§ WORK TO COMPLETE
Whenever a line contains the string "traffic", copy it out of the entries.

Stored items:
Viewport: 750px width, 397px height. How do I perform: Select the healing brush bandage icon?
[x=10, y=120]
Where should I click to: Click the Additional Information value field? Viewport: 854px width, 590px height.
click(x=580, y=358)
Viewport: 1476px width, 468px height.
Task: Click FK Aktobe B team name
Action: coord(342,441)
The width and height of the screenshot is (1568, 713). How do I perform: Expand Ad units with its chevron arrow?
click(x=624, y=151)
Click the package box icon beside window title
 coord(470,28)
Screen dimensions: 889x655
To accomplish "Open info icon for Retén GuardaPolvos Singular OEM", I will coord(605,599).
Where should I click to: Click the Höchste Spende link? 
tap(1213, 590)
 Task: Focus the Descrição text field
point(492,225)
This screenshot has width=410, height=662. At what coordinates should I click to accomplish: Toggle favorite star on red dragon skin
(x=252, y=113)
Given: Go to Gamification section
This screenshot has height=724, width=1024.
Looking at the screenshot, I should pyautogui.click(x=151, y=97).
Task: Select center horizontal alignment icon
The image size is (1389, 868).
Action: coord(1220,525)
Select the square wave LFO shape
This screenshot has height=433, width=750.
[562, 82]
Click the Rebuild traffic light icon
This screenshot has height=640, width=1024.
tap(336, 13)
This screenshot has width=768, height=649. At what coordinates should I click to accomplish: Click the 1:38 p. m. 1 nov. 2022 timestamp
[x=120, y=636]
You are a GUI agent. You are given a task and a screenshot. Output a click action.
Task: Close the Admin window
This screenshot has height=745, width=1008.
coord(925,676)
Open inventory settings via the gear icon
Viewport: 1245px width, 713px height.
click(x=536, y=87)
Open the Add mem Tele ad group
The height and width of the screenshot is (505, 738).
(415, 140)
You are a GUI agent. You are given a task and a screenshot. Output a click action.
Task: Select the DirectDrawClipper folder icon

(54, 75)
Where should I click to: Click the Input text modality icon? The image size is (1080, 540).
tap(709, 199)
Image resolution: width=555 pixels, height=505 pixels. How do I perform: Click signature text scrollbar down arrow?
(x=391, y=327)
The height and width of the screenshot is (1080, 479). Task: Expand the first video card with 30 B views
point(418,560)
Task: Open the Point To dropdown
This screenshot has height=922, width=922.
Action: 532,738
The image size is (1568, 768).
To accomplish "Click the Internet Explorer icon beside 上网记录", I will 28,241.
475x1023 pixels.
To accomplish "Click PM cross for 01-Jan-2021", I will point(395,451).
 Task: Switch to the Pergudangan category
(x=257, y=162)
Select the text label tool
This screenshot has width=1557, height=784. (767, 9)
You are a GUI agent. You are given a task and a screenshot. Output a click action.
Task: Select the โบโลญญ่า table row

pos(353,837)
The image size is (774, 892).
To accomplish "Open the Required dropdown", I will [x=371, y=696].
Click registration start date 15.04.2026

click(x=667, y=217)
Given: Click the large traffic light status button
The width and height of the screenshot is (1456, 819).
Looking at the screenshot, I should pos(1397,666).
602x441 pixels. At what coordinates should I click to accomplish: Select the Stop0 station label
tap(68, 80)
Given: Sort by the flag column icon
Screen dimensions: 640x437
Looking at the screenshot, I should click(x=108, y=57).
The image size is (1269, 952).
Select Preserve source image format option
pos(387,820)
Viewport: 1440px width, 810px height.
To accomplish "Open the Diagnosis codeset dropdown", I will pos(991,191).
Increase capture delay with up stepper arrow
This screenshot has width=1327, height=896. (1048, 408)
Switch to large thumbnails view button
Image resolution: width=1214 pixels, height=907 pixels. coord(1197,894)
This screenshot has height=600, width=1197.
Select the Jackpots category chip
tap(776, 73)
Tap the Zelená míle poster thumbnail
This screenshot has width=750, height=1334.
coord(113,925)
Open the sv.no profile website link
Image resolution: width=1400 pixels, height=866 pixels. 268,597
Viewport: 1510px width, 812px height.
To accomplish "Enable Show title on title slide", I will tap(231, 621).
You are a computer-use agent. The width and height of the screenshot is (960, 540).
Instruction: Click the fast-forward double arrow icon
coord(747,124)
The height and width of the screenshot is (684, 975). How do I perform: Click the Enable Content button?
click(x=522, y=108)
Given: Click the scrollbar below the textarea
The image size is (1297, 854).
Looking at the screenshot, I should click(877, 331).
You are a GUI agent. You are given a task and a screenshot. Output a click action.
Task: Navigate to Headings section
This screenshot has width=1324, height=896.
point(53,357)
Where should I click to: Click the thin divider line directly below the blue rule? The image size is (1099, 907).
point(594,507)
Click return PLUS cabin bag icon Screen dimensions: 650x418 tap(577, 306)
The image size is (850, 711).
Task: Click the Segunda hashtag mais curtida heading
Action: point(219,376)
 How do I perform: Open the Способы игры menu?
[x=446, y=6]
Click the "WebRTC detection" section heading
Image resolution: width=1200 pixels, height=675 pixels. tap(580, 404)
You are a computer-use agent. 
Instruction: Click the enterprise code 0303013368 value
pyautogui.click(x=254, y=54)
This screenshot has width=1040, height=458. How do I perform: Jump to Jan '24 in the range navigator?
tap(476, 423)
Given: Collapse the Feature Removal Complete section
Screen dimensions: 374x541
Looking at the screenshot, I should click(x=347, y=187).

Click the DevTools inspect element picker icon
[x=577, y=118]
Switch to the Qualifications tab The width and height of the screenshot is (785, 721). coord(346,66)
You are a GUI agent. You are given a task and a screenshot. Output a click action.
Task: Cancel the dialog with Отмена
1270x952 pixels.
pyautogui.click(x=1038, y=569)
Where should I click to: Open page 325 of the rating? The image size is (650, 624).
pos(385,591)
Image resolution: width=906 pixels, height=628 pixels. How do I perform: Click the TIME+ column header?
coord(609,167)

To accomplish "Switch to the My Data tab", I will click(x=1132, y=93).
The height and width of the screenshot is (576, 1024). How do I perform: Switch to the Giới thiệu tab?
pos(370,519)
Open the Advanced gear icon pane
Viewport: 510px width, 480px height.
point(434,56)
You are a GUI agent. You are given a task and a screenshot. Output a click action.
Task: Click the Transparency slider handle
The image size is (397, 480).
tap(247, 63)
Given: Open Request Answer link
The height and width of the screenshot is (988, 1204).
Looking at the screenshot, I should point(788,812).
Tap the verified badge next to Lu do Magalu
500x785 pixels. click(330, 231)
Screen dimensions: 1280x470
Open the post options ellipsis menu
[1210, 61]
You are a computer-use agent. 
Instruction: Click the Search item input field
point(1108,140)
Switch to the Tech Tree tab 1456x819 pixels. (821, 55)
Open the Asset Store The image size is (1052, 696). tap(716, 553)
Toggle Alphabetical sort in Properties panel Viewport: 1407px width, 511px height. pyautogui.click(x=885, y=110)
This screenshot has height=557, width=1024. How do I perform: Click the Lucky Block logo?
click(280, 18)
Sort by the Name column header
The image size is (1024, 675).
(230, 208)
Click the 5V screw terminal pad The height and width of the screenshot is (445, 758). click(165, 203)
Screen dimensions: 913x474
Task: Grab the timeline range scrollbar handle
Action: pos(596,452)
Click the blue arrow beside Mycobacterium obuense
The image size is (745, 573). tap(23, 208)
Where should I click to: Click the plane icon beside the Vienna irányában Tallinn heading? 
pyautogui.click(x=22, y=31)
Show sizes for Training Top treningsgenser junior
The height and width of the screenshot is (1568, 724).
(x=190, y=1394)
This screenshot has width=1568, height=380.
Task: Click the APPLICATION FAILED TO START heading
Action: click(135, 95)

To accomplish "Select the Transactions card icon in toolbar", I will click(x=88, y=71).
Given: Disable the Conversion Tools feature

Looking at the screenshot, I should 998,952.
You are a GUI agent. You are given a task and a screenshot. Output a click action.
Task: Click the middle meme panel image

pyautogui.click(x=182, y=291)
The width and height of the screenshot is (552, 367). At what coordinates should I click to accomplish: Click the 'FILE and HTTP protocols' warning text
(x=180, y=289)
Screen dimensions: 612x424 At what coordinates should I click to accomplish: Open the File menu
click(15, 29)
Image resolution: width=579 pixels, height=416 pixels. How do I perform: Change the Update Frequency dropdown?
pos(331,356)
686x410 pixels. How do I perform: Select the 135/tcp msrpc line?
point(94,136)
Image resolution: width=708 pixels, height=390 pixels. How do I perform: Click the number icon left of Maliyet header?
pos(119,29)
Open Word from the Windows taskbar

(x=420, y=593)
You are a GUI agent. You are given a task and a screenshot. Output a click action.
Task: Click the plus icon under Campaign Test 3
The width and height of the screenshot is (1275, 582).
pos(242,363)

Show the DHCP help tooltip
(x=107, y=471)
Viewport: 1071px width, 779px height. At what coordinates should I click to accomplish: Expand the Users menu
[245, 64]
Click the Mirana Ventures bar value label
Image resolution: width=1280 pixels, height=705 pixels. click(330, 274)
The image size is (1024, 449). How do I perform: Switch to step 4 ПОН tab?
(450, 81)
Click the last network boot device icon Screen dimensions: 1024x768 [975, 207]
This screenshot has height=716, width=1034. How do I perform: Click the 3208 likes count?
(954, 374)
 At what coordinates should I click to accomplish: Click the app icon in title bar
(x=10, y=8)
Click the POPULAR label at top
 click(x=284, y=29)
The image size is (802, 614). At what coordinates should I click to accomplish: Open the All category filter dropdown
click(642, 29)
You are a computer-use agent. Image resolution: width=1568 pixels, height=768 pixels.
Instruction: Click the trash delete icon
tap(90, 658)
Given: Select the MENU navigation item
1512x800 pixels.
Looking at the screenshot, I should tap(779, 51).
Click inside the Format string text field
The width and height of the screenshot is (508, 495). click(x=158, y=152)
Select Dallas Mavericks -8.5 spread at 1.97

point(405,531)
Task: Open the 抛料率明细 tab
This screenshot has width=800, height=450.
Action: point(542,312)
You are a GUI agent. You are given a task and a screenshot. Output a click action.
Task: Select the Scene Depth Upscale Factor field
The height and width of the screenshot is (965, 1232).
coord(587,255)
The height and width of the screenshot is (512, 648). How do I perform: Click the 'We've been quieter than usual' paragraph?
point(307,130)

§ SOLUTION TO THE EXERCISE
Click the Rebuild traffic light icon
Given: Click the large traffic light status button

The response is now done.